# Setup Guide — telegram-voice-transcribe

## Prerequisites

```bash
pip install openai          # Whisper API client
```

## Environment Variables

| Variable | Required | Description |
|---|---|---|
| `OPENAI_API_KEY` | Yes | OpenAI API key (platform.openai.com) |
| `TELEGRAM_BOT_TOKEN` | Only for `--file-id` mode | Bot token from @BotFather |

Add to OpenClaw Gateway environment:
```bash
openclaw configure --section env
# OPENAI_API_KEY=sk-...
# TELEGRAM_BOT_TOKEN=bot123456:ABC...
```

Or export in your shell / `.env` file.

## OpenClaw Telegram Integration

When a user sends a voice message, OpenClaw forwards the raw Telegram update.
The inbound message metadata includes a `voice` or `audio` object with a `file_id`.

### How to wire it up

OpenClaw supports **pre-processing hooks** in `~/openclaw/config/hooks.js` (if available).
Add a voice handler that calls `transcribe.py` before the message reaches the agent:

```js
// hooks.js — example pre-process hook
const { execFileSync } = require('child_process');
const path = require('path');
const SCRIPT = path.resolve(__dirname, '../skills/telegram-voice-transcribe/scripts/transcribe.py');

module.exports = {
  async beforeMessage(msg) {
    const voice = msg.raw?.voice || msg.raw?.audio;
    if (!voice) return msg;                        // not a voice message
    try {
      const out = execFileSync('python3', [SCRIPT, '--file-id', voice.file_id], {
        env: {
          OPENAI_API_KEY: process.env.OPENAI_API_KEY,
          TELEGRAM_BOT_TOKEN: process.env.TELEGRAM_BOT_TOKEN,
          PATH: process.env.PATH,
        },
        timeout: 30_000,
      });
      const { transcript, language, duration_s } = JSON.parse(out);
      // Prepend transcript to message text so the agent sees it
      msg.text = `[🎙 Transcripción (${language}, ${duration_s}s)]: ${transcript}`;
    } catch (e) {
      msg.text = '[Error al transcribir el audio]';
    }
    return msg;
  }
};
```

### Without hooks (manual agent workflow)

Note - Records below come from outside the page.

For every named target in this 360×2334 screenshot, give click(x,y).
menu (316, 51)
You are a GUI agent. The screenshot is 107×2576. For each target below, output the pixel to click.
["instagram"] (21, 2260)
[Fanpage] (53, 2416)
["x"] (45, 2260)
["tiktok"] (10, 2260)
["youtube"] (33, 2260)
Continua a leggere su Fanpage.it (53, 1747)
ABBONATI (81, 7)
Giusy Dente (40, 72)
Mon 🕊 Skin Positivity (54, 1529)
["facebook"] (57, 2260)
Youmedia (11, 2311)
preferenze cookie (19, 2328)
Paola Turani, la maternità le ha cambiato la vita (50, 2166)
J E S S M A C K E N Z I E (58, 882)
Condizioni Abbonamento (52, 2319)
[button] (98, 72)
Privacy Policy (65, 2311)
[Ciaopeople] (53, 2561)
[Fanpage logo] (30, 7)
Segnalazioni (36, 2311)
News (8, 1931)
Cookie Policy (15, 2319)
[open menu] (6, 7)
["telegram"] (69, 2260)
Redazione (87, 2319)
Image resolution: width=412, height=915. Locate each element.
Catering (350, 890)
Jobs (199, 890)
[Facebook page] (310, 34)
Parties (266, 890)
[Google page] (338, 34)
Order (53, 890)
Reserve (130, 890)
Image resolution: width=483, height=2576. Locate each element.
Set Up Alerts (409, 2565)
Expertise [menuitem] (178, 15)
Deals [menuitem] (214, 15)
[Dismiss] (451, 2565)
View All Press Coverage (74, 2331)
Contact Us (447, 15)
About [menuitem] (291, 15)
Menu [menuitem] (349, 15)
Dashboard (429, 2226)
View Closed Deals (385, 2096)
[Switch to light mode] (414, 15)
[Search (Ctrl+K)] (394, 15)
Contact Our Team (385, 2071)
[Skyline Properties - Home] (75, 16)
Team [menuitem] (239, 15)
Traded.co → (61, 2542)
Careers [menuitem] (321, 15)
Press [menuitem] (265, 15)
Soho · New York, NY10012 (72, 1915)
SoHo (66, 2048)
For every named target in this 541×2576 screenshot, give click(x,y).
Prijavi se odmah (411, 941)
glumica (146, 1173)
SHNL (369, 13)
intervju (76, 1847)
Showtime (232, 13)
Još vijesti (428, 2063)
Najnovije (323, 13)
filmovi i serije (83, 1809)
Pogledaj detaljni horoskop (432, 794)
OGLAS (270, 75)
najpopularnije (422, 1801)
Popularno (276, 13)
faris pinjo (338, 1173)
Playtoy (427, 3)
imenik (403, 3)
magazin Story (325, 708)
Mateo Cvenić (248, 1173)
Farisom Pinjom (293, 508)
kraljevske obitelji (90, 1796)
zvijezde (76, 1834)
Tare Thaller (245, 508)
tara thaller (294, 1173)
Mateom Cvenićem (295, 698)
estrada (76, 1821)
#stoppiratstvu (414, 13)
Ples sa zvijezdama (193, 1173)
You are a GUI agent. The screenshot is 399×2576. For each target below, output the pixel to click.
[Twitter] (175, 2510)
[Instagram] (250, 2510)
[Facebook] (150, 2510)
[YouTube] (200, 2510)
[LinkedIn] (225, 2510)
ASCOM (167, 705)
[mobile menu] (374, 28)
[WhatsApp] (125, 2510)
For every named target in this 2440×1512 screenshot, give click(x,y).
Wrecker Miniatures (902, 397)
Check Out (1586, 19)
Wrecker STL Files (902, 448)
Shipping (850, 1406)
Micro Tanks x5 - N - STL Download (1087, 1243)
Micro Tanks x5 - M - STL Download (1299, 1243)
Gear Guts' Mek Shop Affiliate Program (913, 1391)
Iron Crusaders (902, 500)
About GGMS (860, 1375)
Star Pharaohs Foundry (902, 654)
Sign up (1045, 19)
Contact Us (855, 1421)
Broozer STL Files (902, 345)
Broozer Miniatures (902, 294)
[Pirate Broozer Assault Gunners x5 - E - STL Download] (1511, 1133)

If pre-processing hooks are not available, the agent uses this skill reactively:
when it receives a voice message it calls `transcribe.py` itself via `exec`.

The agent needs the `file_id` from the inbound message metadata — this is available
in the `[System Message]` context when the Telegram channel is configured.

## Script Usage Examples

```bash
# Transcribe by Telegram file_id
python3 transcribe.py --file-id BQACAgIAAx...

# Transcribe local file
python3 transcribe.py --file recording.ogg

# Force Spanish language (faster + more accurate for ES)
python3 transcribe.py --file-id BQACAgI... --language es

# Output
# {"transcript": "Hola, qué tal va el juego?", "language": "es", "duration_s": 3.1}
```

## Costs (OpenAI Whisper API)

- **$0.006 / minute** of audio
- A typical 10-second voice note ≈ $0.001
- 100 voice notes/day of ~15s each ≈ $0.15/day

## Local Whisper (Free Alternative)

Replace the OpenAI call in `transcribe.py` with:

```python
import whisper
model = whisper.load_model("small")   # or "base", "medium", "large"
result = model.transcribe(audio_path, language=language)
return {"transcript": result["text"].strip(), "language": result["language"], "duration_s": 0}
```

Install: `pip install openai-whisper torch`
Note: Requires ~1-2GB RAM for `small` model; GPU optional but speeds things up.